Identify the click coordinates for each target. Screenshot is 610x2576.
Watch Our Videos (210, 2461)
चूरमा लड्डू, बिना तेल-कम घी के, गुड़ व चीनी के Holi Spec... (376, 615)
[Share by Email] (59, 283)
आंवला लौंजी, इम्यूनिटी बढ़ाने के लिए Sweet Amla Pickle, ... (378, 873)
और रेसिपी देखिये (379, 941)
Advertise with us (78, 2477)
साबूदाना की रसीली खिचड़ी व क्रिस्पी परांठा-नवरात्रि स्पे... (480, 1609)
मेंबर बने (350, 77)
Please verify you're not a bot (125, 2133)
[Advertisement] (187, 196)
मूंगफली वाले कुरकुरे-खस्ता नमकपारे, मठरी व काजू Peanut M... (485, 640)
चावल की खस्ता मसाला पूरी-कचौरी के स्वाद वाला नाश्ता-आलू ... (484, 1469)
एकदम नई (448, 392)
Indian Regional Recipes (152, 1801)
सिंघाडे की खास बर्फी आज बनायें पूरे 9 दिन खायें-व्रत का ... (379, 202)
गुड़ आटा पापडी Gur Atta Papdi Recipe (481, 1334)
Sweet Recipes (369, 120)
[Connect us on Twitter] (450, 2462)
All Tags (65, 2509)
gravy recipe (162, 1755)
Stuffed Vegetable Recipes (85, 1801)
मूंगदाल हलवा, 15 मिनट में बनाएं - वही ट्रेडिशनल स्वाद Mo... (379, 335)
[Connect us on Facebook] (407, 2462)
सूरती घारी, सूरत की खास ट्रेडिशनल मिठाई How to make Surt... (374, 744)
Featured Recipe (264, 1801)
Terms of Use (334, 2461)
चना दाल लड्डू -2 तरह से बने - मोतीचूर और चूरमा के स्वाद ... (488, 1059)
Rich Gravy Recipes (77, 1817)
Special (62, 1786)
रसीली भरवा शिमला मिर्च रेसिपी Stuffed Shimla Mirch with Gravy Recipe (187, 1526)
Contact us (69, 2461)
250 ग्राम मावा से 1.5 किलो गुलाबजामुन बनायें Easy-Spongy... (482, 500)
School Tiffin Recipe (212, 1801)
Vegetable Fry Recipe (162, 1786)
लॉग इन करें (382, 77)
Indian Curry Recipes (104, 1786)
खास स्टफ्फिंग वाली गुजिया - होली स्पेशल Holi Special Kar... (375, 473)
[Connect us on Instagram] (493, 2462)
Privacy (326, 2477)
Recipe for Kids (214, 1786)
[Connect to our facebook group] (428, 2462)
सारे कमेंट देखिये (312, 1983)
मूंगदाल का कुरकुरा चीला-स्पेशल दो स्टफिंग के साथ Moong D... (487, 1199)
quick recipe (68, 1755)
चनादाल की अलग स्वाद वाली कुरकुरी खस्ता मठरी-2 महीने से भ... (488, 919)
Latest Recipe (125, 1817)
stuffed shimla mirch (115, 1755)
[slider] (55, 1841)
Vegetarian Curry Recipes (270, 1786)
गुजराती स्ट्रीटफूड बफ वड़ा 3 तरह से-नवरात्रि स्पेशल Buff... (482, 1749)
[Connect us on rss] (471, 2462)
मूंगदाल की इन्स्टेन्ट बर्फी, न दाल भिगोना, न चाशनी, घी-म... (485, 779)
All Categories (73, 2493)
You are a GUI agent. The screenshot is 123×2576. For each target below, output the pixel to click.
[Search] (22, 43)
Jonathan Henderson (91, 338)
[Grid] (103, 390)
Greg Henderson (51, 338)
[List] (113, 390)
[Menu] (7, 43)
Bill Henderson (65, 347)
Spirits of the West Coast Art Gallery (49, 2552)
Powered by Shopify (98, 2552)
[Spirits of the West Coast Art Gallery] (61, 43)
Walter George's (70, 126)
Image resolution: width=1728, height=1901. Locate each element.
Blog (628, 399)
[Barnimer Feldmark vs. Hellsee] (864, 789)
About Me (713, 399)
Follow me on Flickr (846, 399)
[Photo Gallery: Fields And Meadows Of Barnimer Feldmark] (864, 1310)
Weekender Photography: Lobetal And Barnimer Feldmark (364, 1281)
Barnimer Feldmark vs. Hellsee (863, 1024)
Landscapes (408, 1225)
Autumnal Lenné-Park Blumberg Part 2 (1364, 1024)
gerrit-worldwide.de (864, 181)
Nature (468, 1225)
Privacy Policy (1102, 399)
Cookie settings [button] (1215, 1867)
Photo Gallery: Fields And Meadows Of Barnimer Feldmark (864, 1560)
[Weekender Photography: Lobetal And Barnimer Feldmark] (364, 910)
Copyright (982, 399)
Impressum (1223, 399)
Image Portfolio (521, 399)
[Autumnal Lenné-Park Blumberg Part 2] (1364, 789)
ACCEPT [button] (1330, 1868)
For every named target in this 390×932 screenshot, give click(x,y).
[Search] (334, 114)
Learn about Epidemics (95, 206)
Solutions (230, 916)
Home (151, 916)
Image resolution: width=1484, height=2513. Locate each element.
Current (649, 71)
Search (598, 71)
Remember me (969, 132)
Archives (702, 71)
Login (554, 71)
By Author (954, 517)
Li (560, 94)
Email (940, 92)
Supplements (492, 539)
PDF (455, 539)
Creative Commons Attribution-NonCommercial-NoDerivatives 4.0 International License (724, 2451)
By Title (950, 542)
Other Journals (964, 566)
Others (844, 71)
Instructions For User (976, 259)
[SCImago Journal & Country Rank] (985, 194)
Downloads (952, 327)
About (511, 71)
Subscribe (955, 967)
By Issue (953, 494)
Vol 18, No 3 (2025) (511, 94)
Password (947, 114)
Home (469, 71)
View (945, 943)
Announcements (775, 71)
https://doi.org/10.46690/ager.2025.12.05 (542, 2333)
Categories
####
■ **TASK REQUIREMENTS**
Write all of the data above again, exactly as given.

■ **EXERCISE ANSWER**
Identify the click coordinates for each target. Screenshot is 610x2576.
Watch Our Videos (210, 2461)
चूरमा लड्डू, बिना तेल-कम घी के, गुड़ व चीनी के Holi Spec... (376, 615)
[Share by Email] (59, 283)
आंवला लौंजी, इम्यूनिटी बढ़ाने के लिए Sweet Amla Pickle, ... (378, 873)
और रेसिपी देखिये (379, 941)
Advertise with us (78, 2477)
साबूदाना की रसीली खिचड़ी व क्रिस्पी परांठा-नवरात्रि स्पे... (480, 1609)
मेंबर बने (350, 77)
Please verify you're not a bot (125, 2133)
[Advertisement] (187, 196)
मूंगफली वाले कुरकुरे-खस्ता नमकपारे, मठरी व काजू Peanut M... (485, 640)
चावल की खस्ता मसाला पूरी-कचौरी के स्वाद वाला नाश्ता-आलू ... (484, 1469)
एकदम नई (448, 392)
Indian Regional Recipes (152, 1801)
सिंघाडे की खास बर्फी आज बनायें पूरे 9 दिन खायें-व्रत का ... (379, 202)
गुड़ आटा पापडी Gur Atta Papdi Recipe (481, 1334)
Sweet Recipes (369, 120)
[Connect us on Twitter] (450, 2462)
All Tags (65, 2509)
gravy recipe (162, 1755)
Stuffed Vegetable Recipes (85, 1801)
मूंगदाल हलवा, 15 मिनट में बनाएं - वही ट्रेडिशनल स्वाद Mo... (379, 335)
[Connect us on Facebook] (407, 2462)
सूरती घारी, सूरत की खास ट्रेडिशनल मिठाई How to make Surt... (374, 744)
Featured Recipe (264, 1801)
Terms of Use (334, 2461)
चना दाल लड्डू -2 तरह से बने - मोतीचूर और चूरमा के स्वाद ... (488, 1059)
Rich Gravy Recipes (77, 1817)
Special (62, 1786)
रसीली भरवा शिमला मिर्च रेसिपी Stuffed Shimla Mirch with Gravy Recipe (187, 1526)
Contact us (69, 2461)
250 ग्राम मावा से 1.5 किलो गुलाबजामुन बनायें Easy-Spongy... (482, 500)
School Tiffin Recipe (212, 1801)
Vegetable Fry Recipe (162, 1786)
लॉग इन करें (382, 77)
Indian Curry Recipes (104, 1786)
खास स्टफ्फिंग वाली गुजिया - होली स्पेशल Holi Special Kar... (375, 473)
[Connect us on Instagram] (493, 2462)
Privacy (326, 2477)
Recipe for Kids (214, 1786)
[Connect to our facebook group] (428, 2462)
सारे कमेंट देखिये (312, 1983)
मूंगदाल का कुरकुरा चीला-स्पेशल दो स्टफिंग के साथ Moong D... (487, 1199)
quick recipe (68, 1755)
चनादाल की अलग स्वाद वाली कुरकुरी खस्ता मठरी-2 महीने से भ... (488, 919)
Latest Recipe (125, 1817)
stuffed shimla mirch (115, 1755)
[slider] (55, 1841)
Vegetarian Curry Recipes (270, 1786)
गुजराती स्ट्रीटफूड बफ वड़ा 3 तरह से-नवरात्रि स्पेशल Buff... (482, 1749)
[Connect us on rss] (471, 2462)
मूंगदाल की इन्स्टेन्ट बर्फी, न दाल भिगोना, न चाशनी, घी-म... (485, 779)
All Categories (73, 2493)
You are a GUI agent. The screenshot is 123×2576. For each target below, output the pixel to click.
[Search] (22, 43)
Jonathan Henderson (91, 338)
[Grid] (103, 390)
Greg Henderson (51, 338)
[List] (113, 390)
[Menu] (7, 43)
Bill Henderson (65, 347)
Spirits of the West Coast Art Gallery (49, 2552)
Powered by Shopify (98, 2552)
[Spirits of the West Coast Art Gallery] (61, 43)
Walter George's (70, 126)
Image resolution: width=1728, height=1901. Locate each element.
Blog (628, 399)
[Barnimer Feldmark vs. Hellsee] (864, 789)
About Me (713, 399)
Follow me on Flickr (846, 399)
[Photo Gallery: Fields And Meadows Of Barnimer Feldmark] (864, 1310)
Weekender Photography: Lobetal And Barnimer Feldmark (364, 1281)
Barnimer Feldmark vs. Hellsee (863, 1024)
Landscapes (408, 1225)
Autumnal Lenné-Park Blumberg Part 2 (1364, 1024)
gerrit-worldwide.de (864, 181)
Nature (468, 1225)
Privacy Policy (1102, 399)
Cookie settings [button] (1215, 1867)
Photo Gallery: Fields And Meadows Of Barnimer Feldmark (864, 1560)
[Weekender Photography: Lobetal And Barnimer Feldmark] (364, 910)
Copyright (982, 399)
Impressum (1223, 399)
Image Portfolio (521, 399)
[Autumnal Lenné-Park Blumberg Part 2] (1364, 789)
ACCEPT [button] (1330, 1868)
For every named target in this 390×932 screenshot, give click(x,y).
[Search] (334, 114)
Learn about Epidemics (95, 206)
Solutions (230, 916)
Home (151, 916)
Image resolution: width=1484, height=2513. Locate each element.
Current (649, 71)
Search (598, 71)
Remember me (969, 132)
Archives (702, 71)
Login (554, 71)
By Author (954, 517)
Li (560, 94)
Email (940, 92)
Supplements (492, 539)
PDF (455, 539)
Creative Commons Attribution-NonCommercial-NoDerivatives 4.0 International License (724, 2451)
By Title (950, 542)
Other Journals (964, 566)
Others (844, 71)
Instructions For User (976, 259)
[SCImago Journal & Country Rank] (985, 194)
Downloads (952, 327)
About (511, 71)
Subscribe (955, 967)
By Issue (953, 494)
Vol 18, No 3 (2025) (511, 94)
Password (947, 114)
Home (469, 71)
View (945, 943)
Announcements (775, 71)
https://doi.org/10.46690/ager.2025.12.05 (542, 2333)
Categories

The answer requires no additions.